Spécialisé dans la synthèse de diamants semi-conducteurs Diamfab (26 salariés ; CA : NC) poursuit sa montée en puissance. Deux ans après un premier tour de table de 8,7 millions d’euros, qui lui a permis notamment de financer son passage à l’échelle industrielle avec l’inauguration en janvier de sa première ligne pilote (4 millions d’euros d’investissement), la deeptech grenobloise remet le couvert.
Début avril, les trois dirigeants de Diamfab, Khaled Driche, Gauthier Chicot et Ivan Llaurado, ont lancé une levée de fonds en série A. Objectif ? Recueillir 20 millions d’euros d’ici octobre 2026. "La moitié en Equity et l’autre moitié en non dilutif avec des prêts et des subventions", précise Gauthier Chicot, le directeur général et cofondateur.

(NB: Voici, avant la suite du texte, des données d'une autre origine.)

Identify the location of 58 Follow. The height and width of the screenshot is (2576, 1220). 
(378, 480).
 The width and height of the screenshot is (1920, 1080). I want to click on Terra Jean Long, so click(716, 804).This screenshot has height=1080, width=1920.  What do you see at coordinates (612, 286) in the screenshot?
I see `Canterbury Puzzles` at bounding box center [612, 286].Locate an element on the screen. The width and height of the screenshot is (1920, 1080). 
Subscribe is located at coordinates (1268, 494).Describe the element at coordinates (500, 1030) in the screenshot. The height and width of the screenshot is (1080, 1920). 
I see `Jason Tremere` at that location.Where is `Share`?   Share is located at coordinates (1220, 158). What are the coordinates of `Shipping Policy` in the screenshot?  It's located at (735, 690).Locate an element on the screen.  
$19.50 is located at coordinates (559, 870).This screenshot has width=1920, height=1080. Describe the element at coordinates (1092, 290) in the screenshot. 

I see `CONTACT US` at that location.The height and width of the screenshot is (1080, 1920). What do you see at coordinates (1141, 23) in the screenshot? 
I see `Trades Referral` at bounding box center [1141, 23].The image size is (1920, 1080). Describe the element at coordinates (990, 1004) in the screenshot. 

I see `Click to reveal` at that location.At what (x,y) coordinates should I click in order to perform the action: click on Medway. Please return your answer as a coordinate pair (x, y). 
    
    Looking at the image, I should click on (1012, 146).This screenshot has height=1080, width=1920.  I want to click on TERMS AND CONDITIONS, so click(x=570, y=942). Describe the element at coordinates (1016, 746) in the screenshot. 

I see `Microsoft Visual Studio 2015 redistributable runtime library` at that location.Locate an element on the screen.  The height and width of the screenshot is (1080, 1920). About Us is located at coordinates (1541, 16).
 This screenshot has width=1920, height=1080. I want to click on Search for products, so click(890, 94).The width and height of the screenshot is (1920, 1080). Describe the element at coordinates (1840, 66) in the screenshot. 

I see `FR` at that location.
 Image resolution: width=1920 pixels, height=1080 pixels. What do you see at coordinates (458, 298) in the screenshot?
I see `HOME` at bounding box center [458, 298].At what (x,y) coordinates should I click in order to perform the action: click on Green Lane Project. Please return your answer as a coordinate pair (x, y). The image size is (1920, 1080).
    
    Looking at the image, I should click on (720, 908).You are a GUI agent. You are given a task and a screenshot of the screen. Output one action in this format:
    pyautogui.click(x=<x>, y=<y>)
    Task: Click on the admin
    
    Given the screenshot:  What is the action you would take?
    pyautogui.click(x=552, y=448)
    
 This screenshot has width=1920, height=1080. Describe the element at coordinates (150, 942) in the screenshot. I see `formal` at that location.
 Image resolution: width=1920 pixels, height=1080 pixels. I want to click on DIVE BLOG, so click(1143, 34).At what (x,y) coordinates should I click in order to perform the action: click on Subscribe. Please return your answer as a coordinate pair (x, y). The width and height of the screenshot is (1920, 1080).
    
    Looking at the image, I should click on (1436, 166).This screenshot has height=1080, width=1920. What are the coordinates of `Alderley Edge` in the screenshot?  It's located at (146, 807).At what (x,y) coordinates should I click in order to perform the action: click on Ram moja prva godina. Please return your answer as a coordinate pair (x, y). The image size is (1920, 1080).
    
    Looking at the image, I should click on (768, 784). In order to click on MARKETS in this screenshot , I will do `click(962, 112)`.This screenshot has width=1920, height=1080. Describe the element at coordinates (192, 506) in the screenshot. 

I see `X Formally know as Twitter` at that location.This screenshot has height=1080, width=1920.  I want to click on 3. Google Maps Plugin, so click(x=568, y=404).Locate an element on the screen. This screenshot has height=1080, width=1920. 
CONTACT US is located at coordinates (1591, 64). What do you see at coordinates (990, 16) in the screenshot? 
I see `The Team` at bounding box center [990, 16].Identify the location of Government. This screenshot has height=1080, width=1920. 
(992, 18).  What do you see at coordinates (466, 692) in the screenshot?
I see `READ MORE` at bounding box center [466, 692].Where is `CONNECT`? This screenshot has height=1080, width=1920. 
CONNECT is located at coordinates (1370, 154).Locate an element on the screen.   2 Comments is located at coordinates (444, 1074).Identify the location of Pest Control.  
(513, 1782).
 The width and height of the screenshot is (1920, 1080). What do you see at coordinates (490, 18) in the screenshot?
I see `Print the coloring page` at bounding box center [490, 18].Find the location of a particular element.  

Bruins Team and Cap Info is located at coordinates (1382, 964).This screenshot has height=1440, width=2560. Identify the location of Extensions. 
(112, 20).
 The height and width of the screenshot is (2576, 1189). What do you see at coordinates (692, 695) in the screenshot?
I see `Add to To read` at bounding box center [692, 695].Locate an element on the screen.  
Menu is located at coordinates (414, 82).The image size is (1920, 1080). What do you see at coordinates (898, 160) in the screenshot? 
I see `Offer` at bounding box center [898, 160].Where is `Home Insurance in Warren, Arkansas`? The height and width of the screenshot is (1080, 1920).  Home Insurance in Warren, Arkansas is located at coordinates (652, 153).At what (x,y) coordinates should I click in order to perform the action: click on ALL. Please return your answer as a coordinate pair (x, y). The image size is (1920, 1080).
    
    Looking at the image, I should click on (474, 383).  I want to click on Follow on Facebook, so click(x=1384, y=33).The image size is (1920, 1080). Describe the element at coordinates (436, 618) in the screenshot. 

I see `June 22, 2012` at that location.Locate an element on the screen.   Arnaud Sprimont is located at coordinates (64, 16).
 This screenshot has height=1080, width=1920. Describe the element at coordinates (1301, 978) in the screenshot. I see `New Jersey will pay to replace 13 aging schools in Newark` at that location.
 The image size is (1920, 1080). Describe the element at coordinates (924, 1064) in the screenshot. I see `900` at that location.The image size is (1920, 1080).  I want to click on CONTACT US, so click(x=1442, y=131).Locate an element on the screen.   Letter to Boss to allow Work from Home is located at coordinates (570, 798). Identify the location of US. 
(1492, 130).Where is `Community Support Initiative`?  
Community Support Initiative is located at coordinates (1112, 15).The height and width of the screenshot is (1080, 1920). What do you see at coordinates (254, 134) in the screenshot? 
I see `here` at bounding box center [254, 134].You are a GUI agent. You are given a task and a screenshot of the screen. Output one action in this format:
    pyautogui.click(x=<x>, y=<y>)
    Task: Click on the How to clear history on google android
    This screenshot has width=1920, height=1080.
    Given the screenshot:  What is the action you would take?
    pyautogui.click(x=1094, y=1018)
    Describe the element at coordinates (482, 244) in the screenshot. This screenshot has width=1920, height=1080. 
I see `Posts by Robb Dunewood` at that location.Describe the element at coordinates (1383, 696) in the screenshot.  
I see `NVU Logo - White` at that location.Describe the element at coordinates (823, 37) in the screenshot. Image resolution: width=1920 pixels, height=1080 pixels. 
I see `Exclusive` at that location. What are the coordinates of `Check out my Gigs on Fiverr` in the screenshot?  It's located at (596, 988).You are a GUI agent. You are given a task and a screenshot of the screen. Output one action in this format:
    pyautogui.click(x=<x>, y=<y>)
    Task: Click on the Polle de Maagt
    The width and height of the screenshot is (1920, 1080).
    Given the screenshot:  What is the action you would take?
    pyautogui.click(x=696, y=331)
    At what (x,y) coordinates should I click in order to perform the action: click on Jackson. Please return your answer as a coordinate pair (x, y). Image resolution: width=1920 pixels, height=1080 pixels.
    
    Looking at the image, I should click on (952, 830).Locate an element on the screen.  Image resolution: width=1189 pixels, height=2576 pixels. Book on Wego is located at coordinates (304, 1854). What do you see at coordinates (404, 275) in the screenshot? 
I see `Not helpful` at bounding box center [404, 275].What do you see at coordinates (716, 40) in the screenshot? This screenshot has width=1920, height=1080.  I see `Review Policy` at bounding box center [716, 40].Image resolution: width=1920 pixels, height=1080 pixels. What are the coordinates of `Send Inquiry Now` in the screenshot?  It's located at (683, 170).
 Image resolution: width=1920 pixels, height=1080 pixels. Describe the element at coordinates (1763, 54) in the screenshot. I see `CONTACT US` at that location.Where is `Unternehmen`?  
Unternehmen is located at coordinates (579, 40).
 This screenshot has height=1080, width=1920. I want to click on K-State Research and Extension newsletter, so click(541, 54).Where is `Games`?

Une technologie déjà mature pour des marchés de niches
Avec ces 20 millions d’euros, Diamfab entend accélérer son entrée sur le marché. "Nous avons inauguré notre ligne pilote en début d’année, nous avons maintenant un outil industriel évolutif, que l’on va faire évoluer. Pour ce faire, on a besoin de faire financer des jalons technologiques qui vont nous faire changer d’échelle", explique Gauthier Chicot.
En ligne de mire, des marchés de niches déjà clairement identifiés pour lesquels Diamfab espère bientôt "produire et faire du chiffre d’affaires. On parle de capteurs de radiation pour le médical ou le nucléaire où encore des composants qui doivent fonctionner à très hautes températures. Le diamant résiste très bien aux radiations, aux températures et aux très haute tension. Pour les radiations et les hautes températures notre technologie est mature", développe le directeur général.
Des démonstrateurs pour des marchés stratégiques
Pour les hautes tensions, Diamfab va devoir patienter un peu avec une première étape à horizon 2028 sur des marchés dits stratégiques". "La série A va nous permettre de continuer à faire des démonstrateurs sur ces marchés que sont le spatial, le nucléaire et le quantique. Des marchés que l’on va pouvoir commencer à adresser dans deux ans", escompte Gauthier Chicot.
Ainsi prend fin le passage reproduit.